In summary, the amendments will bring the
following key changes once fully implemented:
- While fish habitat is still captured in the definition of
“serious harm”, the harm is now to fish only.
- The harm to fish now has to be serious harm, not just
any harm; and
- The fish that are harmed have to be part of a commercial,
recreational or Aboriginal fishery, or that support such a fishery.
Serious harm is now defined as “the
death of fish or any permanent alteration to, or destruction of, fish habitat.” Interestingly, the definition does not
include a prohibition against the “disruption” of fish habitat (ie, temporary
alteration), as in the current version of subsection 35(1) which states that,
“No person shall carry on any work or undertaking that results in the harmful
alteration, disruption or destruction of fish habitat”. Policy analysts and the courts will have to
grapple with what this means in the months and years to come.

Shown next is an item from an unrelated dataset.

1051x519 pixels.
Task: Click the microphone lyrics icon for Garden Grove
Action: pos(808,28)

Although there is no change to the
deleterious substance provision (subsection 36(3)), the changes clarify the
situations where the deposit may be authorized by regulation.

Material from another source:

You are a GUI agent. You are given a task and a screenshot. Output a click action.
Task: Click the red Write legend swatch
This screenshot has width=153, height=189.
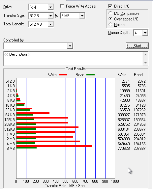coord(63,75)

There is also a clarification of reporting
obligations – there is now a requirement to report an occurrence that results
in serious harm to fish.
The other significant change to the Act is
to the penalty regime. Like other
federal environmental laws, the Act will now provide for minimum and maximum
penalties, and the penalties have been increased. The regime now makes a distinction between
individuals, small revenue corporations and other corporations for purposes of
penalties and fines. For corporations,
the minimum fine for a first offence is $500,000 (by way of indictment) and the
maximum is $6 million. For a corporation’s
second offence, the maximum fine is $12 million.
Bill C-38 also introduces streamlining
concepts into the Act by allowing cooperation and delegation agreements between
the federal and provincial governments and provisions to avoid multiple
authorizations.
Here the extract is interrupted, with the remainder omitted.